> [About this exercise] Scan the data for "accomplish" and copy each matching line.

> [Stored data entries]

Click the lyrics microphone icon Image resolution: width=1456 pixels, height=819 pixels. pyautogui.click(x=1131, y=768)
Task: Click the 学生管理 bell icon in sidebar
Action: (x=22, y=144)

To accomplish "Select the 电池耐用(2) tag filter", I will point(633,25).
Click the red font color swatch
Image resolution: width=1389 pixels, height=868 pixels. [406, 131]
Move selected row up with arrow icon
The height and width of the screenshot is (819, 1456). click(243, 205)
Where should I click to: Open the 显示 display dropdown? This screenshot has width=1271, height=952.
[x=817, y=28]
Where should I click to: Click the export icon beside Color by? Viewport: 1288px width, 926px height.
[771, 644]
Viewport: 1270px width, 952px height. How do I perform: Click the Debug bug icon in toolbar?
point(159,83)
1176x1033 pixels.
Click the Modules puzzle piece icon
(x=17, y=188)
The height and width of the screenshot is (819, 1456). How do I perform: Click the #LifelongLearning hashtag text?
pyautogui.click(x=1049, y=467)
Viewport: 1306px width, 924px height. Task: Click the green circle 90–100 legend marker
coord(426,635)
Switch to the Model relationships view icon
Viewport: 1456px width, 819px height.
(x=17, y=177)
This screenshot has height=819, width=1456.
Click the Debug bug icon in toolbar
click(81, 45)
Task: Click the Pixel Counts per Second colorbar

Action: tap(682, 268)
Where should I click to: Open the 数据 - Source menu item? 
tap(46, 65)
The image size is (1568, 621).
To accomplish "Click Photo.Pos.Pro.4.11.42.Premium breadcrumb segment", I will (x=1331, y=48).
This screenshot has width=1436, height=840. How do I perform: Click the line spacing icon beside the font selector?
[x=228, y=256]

> [Completed exercise]
To accomplish "Select the 电池耐用(2) tag filter", I will point(633,25).
To accomplish "Click Photo.Pos.Pro.4.11.42.Premium breadcrumb segment", I will (x=1331, y=48).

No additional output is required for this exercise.